Estratto fornito —
Infatti, ciò che la legge ha inteso stigmatizzare è l'inerzia ingiustificata nella definizione dei processi, sanzionando la responsabilità dello Stato per le carenze, non imputabili alle parti, che si verificano nell'organizzazione del servizio dell'amministrazione della giustizia.
Benchè la giurisprudenza della Corte Europea dei Diritti dell'Uomo abbia individuato (in base alla durata media dei procedimenti negli ordinamenti degli altri Stati partecipi della Convenzione) in tre anni la durata ragionevole del processo di primo grado, in due anni quello di secondo grado ed in un anno quello delle eventuali fasi successive (cfr. da ultimo, Cass. 3 gennaio 2008, n.14), non può non tenersi conto di alcune caratteristiche del nostro ordinamento quali ad esempio l'obbligo della completa motivazione dei provvedimenti, la natura meramente ordinatoria di alcuni dei termini imposti all'attività del giudice e dei suoi ausiliari e soprattutto il potere dispositivo che le parti hanno sul processo civile (Cass. 27 settembre 2006, n. 21020).
Sicchè, ad esempio, è stata ritenuta ragionevole la durata di quattro anni per il giudizio di primo grade e di otto anni per il secondo, in ragione della complessità del caso e dei rinvii richiesti dalle parti (Cass. 11 luglio 2006, n. 15750), anche se si è comunque affermato che eventuali elementi specifici giustificanti una durata eccedente i citati parametri astrattamente indicati dalla giurisprudenza internazionale non possono eliminare la rilevanza del dato temporale, dal quale risulti comunque superata una durata apprezzabile ragionevolmente (Cass. 19 settembre 2005, n. 18455, in tema di processo durato ventisei anni).
Sempre in termini generali non appare superfluo precisare che:
a) Il risarcimento del danno per l'ingiusta durata del processo ai sensi dell'art. 2, co. 3, legge n. 89/2001 si calcola soltanto sul periodo eccedente il termine ragionevole di durata e non sulla durata dell'intero procedimento, come invece prevede la convenzione europea, in quanto non si può dare alla giurisprudenza della Cedu diretta applicazione nell'ordinamento giuridico italiano con il disapplicare la norma nazionale, avendo la Corte costituzionale (n.348 e 349 del 2007) chiarito che la Cedu non crea un ordinamento giuridico sopranazionale e non produce quindi norme direttamente applicabili negli Stati contraenti (Cass. 3 gennaio 2008, n. 14);
b) in ogni caso, anche se una fase supera il limite astratto, deve aversi riguardo alla durata massima ragionevole dell'intero giudizio nelle sue articolazioni impugnatorie (Cass. 6 settembre 2007, n. 18720; Cass. 13 aprile 2006, n. 8717).
Con riferimento al caso concreto va evidenziato che il giudizio, avente ad oggetto la richiesta da parte della R. dell'assegno di invalidità, è iniziato con ricorso depositato nel luglio del 2004 ed ha visto lo svolgimento di attività istruttoria consentita nell'espletamento di una ctu. Dopo una serie di rinvii al fine di consentire all'Inps la verifica dei presunti pagamenti, il giudizio, all'udienza del 27\6\2007 è stato cancellato dal ruolo per la mancata comparizione delle parti.

Istruzione scritta 1 —
Nel testo sulla durata ragionevole del processo, quale durata del processo di primo grado è considerata ragionevole dalla giurisprudenza della Corte Europea dei Diritti dell'Uomo?

[Registrazioni di localizzazione di parole ed elementi]

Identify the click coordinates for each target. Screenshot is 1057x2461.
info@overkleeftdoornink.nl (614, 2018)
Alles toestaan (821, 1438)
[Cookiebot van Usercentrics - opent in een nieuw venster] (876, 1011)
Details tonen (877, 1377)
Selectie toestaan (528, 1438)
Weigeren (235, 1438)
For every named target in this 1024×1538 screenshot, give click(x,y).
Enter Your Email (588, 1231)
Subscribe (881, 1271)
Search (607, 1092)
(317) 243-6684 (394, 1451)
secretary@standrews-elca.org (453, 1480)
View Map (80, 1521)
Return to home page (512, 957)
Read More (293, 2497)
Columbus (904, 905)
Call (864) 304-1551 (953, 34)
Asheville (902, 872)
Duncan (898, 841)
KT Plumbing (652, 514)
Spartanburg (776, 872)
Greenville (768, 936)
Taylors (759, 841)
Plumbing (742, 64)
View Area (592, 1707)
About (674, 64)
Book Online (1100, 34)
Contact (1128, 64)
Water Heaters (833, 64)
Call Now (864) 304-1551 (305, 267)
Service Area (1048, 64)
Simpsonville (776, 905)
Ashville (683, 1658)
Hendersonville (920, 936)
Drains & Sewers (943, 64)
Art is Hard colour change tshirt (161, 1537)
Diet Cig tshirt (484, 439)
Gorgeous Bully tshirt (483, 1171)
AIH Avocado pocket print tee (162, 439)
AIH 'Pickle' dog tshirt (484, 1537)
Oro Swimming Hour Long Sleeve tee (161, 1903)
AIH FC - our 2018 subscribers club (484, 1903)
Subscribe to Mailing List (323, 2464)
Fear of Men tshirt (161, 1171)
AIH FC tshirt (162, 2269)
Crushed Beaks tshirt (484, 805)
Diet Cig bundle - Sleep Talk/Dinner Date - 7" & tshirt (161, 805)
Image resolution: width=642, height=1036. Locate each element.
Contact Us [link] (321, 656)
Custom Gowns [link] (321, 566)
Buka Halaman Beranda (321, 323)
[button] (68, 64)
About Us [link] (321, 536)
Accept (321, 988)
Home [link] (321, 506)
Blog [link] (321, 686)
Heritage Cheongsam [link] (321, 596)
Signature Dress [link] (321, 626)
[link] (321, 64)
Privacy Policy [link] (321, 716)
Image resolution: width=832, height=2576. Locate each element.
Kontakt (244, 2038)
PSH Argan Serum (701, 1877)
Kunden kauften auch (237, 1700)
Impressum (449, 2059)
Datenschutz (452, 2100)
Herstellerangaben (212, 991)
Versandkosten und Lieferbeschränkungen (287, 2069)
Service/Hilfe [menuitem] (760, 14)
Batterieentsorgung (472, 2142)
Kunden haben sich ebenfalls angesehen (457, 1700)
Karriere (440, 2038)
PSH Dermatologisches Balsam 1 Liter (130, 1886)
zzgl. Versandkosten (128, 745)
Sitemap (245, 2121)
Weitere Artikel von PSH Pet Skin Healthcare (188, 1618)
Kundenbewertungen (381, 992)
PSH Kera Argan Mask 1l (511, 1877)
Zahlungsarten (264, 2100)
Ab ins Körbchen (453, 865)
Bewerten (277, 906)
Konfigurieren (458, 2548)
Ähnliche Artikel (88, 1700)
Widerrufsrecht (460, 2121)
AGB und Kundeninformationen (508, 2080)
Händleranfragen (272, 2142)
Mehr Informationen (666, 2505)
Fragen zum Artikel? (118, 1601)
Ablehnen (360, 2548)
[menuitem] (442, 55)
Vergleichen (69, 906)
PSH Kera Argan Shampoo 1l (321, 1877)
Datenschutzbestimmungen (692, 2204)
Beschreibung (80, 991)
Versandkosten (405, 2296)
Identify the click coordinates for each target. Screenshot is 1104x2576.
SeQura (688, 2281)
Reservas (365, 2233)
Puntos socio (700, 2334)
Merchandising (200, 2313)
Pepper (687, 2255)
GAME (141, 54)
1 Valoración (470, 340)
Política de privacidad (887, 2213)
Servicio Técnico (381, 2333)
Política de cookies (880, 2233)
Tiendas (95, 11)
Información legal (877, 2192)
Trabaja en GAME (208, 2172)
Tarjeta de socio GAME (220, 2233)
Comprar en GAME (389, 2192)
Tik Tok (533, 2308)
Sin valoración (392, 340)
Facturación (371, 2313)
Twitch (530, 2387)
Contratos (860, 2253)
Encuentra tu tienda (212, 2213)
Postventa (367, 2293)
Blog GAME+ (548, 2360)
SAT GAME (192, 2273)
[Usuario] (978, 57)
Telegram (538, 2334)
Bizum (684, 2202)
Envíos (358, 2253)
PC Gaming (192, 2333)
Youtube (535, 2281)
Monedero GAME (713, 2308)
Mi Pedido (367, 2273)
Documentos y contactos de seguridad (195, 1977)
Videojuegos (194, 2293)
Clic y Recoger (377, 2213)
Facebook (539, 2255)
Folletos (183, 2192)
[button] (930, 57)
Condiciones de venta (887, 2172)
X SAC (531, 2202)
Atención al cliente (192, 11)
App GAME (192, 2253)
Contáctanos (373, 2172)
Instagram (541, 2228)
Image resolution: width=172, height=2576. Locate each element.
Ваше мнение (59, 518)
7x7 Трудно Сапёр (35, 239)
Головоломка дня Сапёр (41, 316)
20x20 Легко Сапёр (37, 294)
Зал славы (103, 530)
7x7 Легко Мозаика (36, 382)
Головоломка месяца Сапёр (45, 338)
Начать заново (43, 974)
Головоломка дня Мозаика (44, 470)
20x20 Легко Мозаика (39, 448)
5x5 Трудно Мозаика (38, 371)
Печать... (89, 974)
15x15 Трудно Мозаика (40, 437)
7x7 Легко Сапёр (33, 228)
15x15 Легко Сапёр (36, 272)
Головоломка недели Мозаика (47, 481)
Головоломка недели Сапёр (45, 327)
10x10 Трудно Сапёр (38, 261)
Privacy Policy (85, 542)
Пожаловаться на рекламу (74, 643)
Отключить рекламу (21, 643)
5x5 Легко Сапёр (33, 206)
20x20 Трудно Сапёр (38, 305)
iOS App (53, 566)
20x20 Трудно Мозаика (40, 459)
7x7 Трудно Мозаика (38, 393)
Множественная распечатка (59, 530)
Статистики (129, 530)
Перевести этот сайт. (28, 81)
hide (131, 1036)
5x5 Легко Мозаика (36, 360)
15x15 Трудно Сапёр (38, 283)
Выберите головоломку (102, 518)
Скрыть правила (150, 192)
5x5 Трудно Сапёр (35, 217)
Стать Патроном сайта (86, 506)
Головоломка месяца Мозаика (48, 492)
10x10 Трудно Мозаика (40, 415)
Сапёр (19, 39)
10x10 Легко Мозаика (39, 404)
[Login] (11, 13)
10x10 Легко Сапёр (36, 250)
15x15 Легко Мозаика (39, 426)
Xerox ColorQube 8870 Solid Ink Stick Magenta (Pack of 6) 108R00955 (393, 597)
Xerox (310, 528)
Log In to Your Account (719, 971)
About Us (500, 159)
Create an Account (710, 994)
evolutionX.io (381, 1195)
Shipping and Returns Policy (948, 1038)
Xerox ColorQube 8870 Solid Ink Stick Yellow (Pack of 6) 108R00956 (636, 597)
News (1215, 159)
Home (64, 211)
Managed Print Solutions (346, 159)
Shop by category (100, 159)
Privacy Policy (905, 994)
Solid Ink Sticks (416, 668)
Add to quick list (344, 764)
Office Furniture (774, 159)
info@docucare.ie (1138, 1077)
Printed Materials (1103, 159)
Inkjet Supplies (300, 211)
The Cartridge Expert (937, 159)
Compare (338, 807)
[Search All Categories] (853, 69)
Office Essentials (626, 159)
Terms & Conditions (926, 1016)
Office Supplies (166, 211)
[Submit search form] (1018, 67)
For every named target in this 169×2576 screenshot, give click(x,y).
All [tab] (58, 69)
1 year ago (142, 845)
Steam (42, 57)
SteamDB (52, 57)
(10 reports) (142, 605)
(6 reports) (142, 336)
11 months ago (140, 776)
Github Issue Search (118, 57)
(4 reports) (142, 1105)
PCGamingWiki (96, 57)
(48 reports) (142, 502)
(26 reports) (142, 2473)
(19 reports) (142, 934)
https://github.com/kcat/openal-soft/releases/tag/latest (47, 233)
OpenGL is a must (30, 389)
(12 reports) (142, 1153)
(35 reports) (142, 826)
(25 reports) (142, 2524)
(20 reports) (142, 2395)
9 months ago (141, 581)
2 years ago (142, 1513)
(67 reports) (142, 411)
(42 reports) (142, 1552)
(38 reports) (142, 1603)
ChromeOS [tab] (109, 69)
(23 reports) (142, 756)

Istruzione scritta 2 —
Nell'elenco, riscrivi la parte che si apre con la riga contenente "Blog [link] (321, 686)" e si chiude con quella contenente "Contratos (860, 2253)", sostituendo "Versandkosten" con "Portokosten" e lasciando invariato tutto il resto. Riporta soltanto queste righe.

Risposta al compito 1 —
Tre anni.

Risposta al compito 2 —
Blog [link] (321, 686)
Heritage Cheongsam [link] (321, 596)
Signature Dress [link] (321, 626)
[link] (321, 64)
Privacy Policy [link] (321, 716)
Image resolution: width=832, height=2576. Locate each element.
Kontakt (244, 2038)
PSH Argan Serum (701, 1877)
Kunden kauften auch (237, 1700)
Impressum (449, 2059)
Datenschutz (452, 2100)
Herstellerangaben (212, 991)
Portokosten und Lieferbeschränkungen (287, 2069)
Service/Hilfe [menuitem] (760, 14)
Batterieentsorgung (472, 2142)
Kunden haben sich ebenfalls angesehen (457, 1700)
Karriere (440, 2038)
PSH Dermatologisches Balsam 1 Liter (130, 1886)
zzgl. Portokosten (128, 745)
Sitemap (245, 2121)
Weitere Artikel von PSH Pet Skin Healthcare (188, 1618)
Kundenbewertungen (381, 992)
PSH Kera Argan Mask 1l (511, 1877)
Zahlungsarten (264, 2100)
Ab ins Körbchen (453, 865)
Bewerten (277, 906)
Konfigurieren (458, 2548)
Ähnliche Artikel (88, 1700)
Widerrufsrecht (460, 2121)
AGB und Kundeninformationen (508, 2080)
Händleranfragen (272, 2142)
Mehr Informationen (666, 2505)
Fragen zum Artikel? (118, 1601)
Ablehnen (360, 2548)
[menuitem] (442, 55)
Vergleichen (69, 906)
PSH Kera Argan Shampoo 1l (321, 1877)
Datenschutzbestimmungen (692, 2204)
Beschreibung (80, 991)
Portokosten (405, 2296)
Identify the click coordinates for each target. Screenshot is 1104x2576.
SeQura (688, 2281)
Reservas (365, 2233)
Puntos socio (700, 2334)
Merchandising (200, 2313)
Pepper (687, 2255)
GAME (141, 54)
1 Valoración (470, 340)
Política de privacidad (887, 2213)
Servicio Técnico (381, 2333)
Política de cookies (880, 2233)
Tiendas (95, 11)
Información legal (877, 2192)
Trabaja en GAME (208, 2172)
Tarjeta de socio GAME (220, 2233)
Comprar en GAME (389, 2192)
Tik Tok (533, 2308)
Sin valoración (392, 340)
Facturación (371, 2313)
Twitch (530, 2387)
Contratos (860, 2253)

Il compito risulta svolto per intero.